American artist Mary Cassatt was considered one of “Les Trois Grandes Dames of Impressionism” alongside Berthe Morisit and Marie Bracquemond. Born in Pittsburgh on May 22, 1844 to a very wealthy family. Her father Robert Simpson Cassatt made a fortune in the stock market and with land sales. Her mother Katherine came from a banking family that was well educated and believed her own daughter should be as well.
As a child they traveled Europe stopping in Berlin, London and Paris and taking classes in art and music while also learning French and German. In Paris at the World’s Fair she laid her eyes on the French masters for the first time. Delacroix, Corot, Courbet, Ingres and Degas and her life changed forever.
Returning to Pennsylvania, she begged her parents for art lessons and by 1859 at just fifteen years old they finally gave in. Mary enrolled in the Academy of Fine Arts but her fellow bohemian feminist students didn’t make her parents too happy. At the time women were not allowed to paint live models, so she was stuck painting still lives and flowers while also soaking up those feminisit ideals, much to her parents' chagrin. Bored with painting flowers she decided to teach herself how to paint by copying the masters, but there were only so many she could find in Pittsburgh.

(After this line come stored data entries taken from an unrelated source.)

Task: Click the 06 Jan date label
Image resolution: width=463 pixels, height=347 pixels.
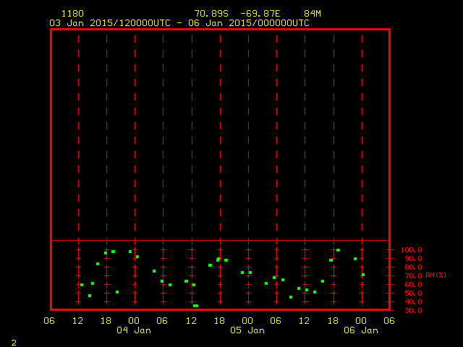Action: (360, 330)
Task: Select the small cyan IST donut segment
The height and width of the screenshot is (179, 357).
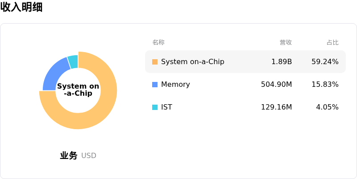Action: pos(73,61)
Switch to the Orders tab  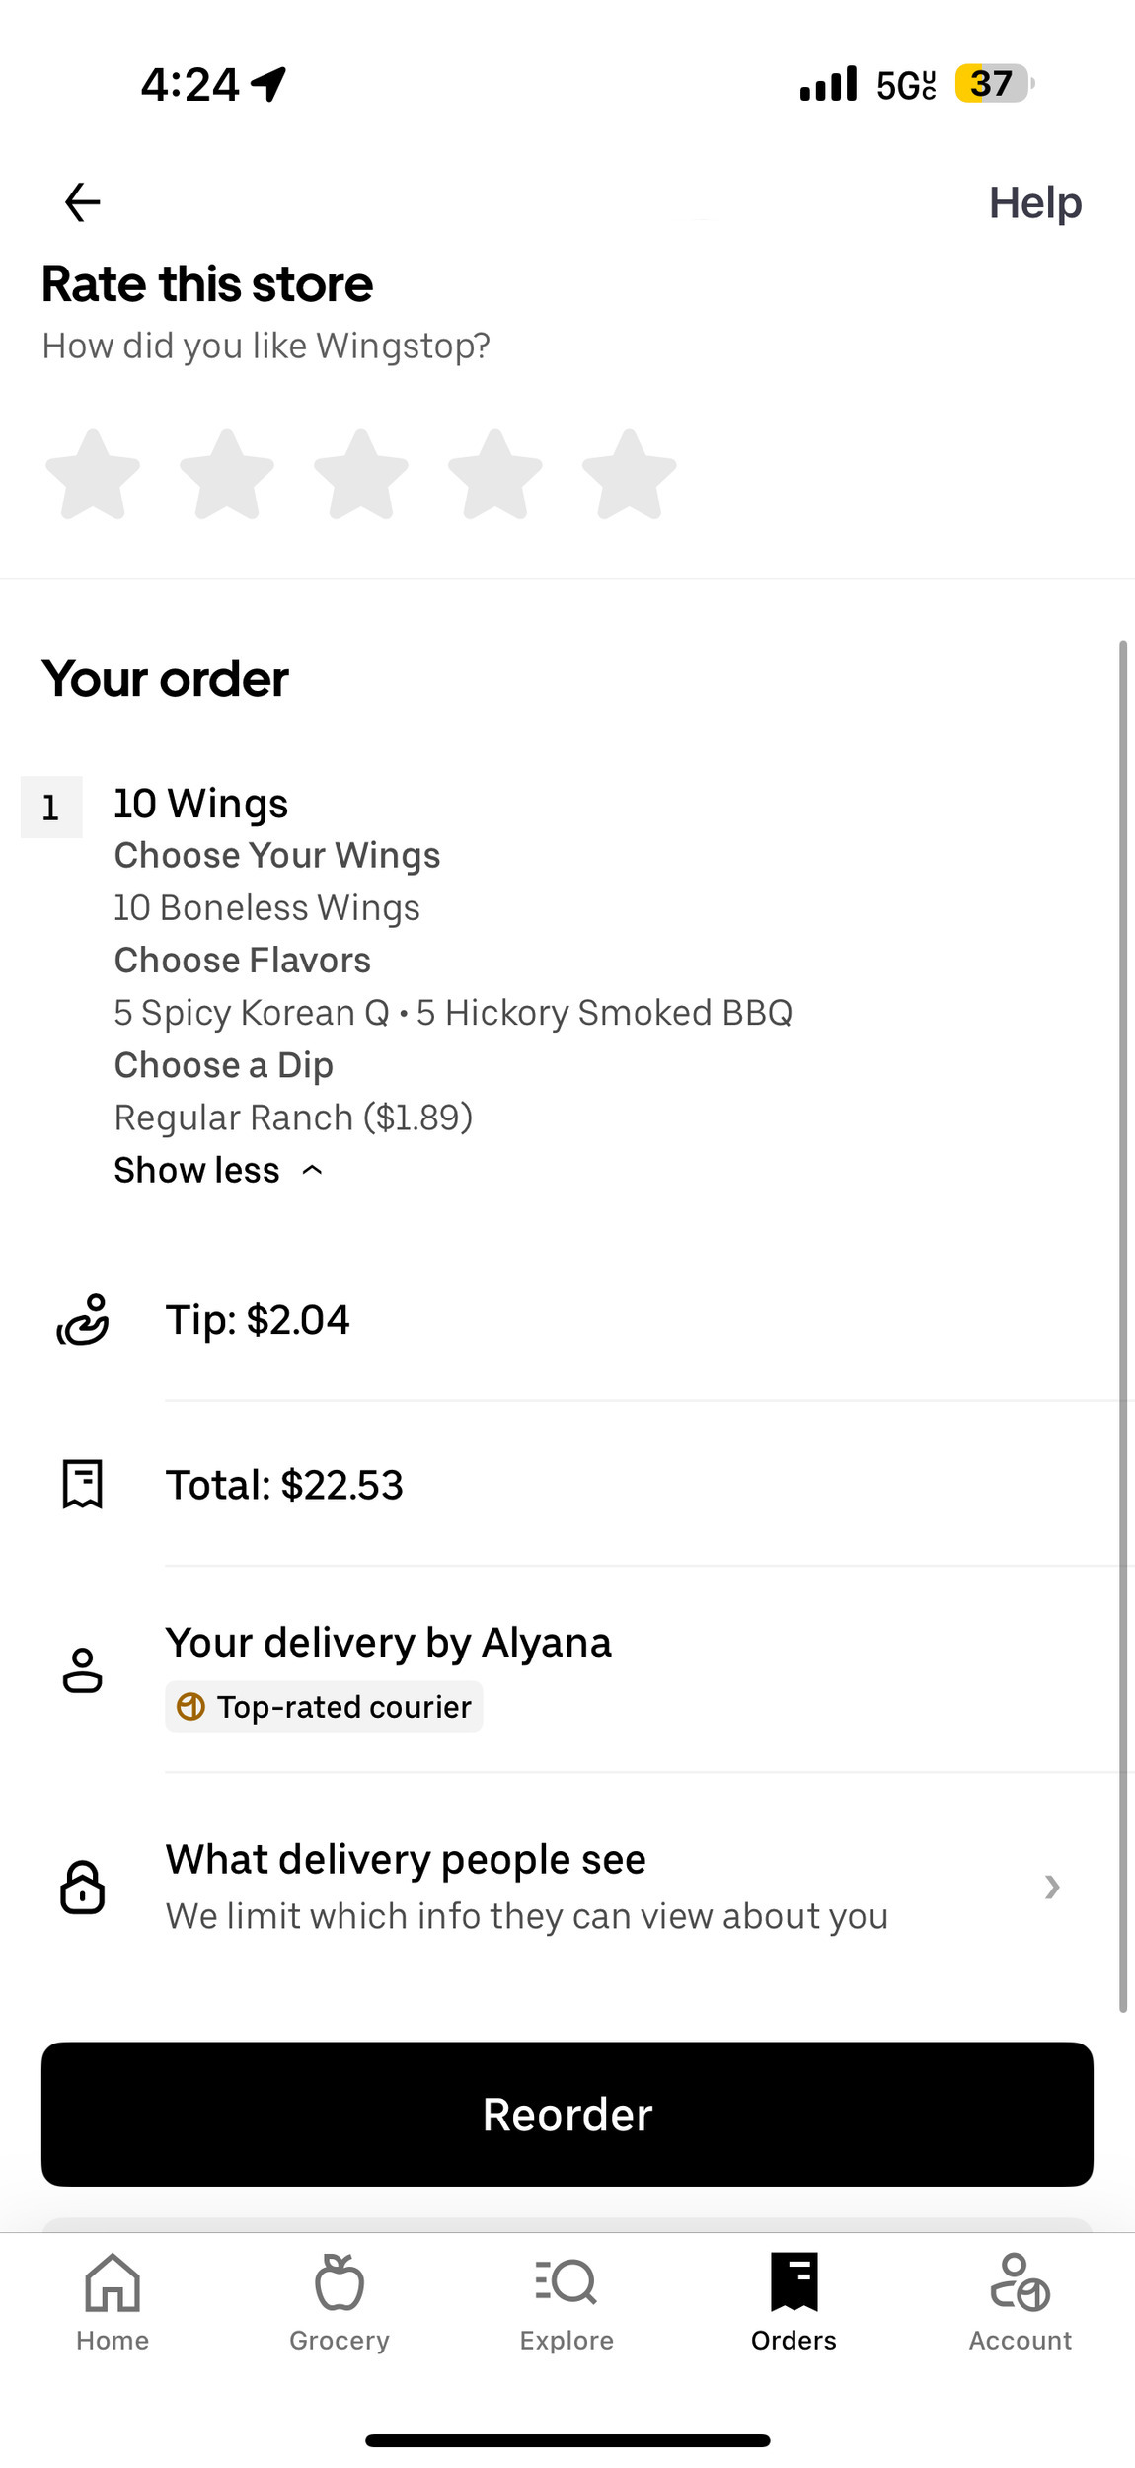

In 1866, she packed up her brushes and moved to Paris, but the city of artists wasn’t that much easier. Being a woman held her back, she couldn’t go to the Ecole des Beaux-Arts and had to find her own teacher that would take an eager young lady. Jean-Leon Gérôme who also taught a long list of artists saw something in Mary and took her under his wing. Spending most of her days with Gérôme in the Louvre copying paintings and mingling with the other young artists of Paris. In 1868 she began to study under Thomas Couture who had also been Manet’s teacher.
Sadly, just two years later as the Franco Prussian war began she headed back to the United States and what would be a wasteland for the culture seeking Cassatt. Back in her parents' house she painted all day, much to her father's disapproval. He didn’t like her chosen career and refused to support it. He paid for her lodging, food and spending money but refused to buy brushes or any painting supplies.
A few of her paintings were exhibited in a New York gallery, but none of them sold leaving her discouraged and it was about to get even worse. With a collection of canvases she traveled to Chicago. The day after she had them set up in a gallery the Great Chicago Fire of 1871 swept through the city destroying everything in its path including her paintings. At the edge of giving up, a chance meeting would change everything.
The Roman Catholic Bishop Michael Domenic of Pittsburgh asked her to paint two copies of Correggio’s paintings for the cathedral. It came with enough money to travel to Italy and spend as long as she needed to complete the monumental project. By 1874 she was back in Paris and selling a painting at the Salon, things were looking up. Although, her outspoken opinions on the Salon and how women artists were treated weren’t winning her a lot of friends in the circles she needed to be in. At the next Salon her paintings were quickly rejected as many of the Impressionists were. Discouraged like the other artists, Degas invited her to be a part of the Impressionist Exhibit in 1879. She had three paintings hanging on the walls alongside the painters that finally made her feel like she was part of a group that accepted her.
Just a few years before her parents had moved to Paris to be with Mary and her sister Lydia. Her father had come around a bit more to her painting and was happy to support her. Mary never had an interest in getting married as she knew it had to be a choice to be a painter or a wife and was happy living with her sister and parents and few friends. One of her closest friends, Louisine Elder, was much younger than Mary but they shared hours in the museums together. Mary would share with her how to look at art and what she should purchase. Later when Lousine married a rather wealthy man they began to gather up the paintings of the Impressionist all thanks to Mary. Their collection became one of the largest personal collections that was later given to the Museum of Modern Art in NY.
In 1882, her sister Lydia died at 45 from Bright's disease which crushed Mary. Staying inside day and night in seclusion and never touching her brushes. Her father tried to encourage her to paint to no avail. On one of her first voyages out she was returning home on her horse crossing the Champs Elysees when her horse slipped, fell and fractured her leg.
In 1911, she was diagnosed with cataracts, diabetes and rheumatism but she didn’t let that stop her. A few years later she contributed to the Sufforgete movement back in Philadelphia by sending eighteen of her paintings to a charity event. Her sister in law Eugenie was not a supporter of women voting and let all of her society friends know that they should boycott the event. Mary was so mad, she decided to sell off all her paintings that had been intended as inheritance of her sister in law's children.
In the later years of her life she purchased the Chateau de Beaufresne outside of Paris where she and her parents lived. On June 14, 1926 at 82 years old she died and was buried her in the family plot near the chateau in Le Mesnil-Théribus.
In her life she was barely known in the United States as an artist, but well known in France. In 1904 France awarded her with the Legion d’honor for her work spreading the word on French art to the United States.
Today, you can find more of her paintings in the United States than in France but when you do, enjoy her beautiful life's work.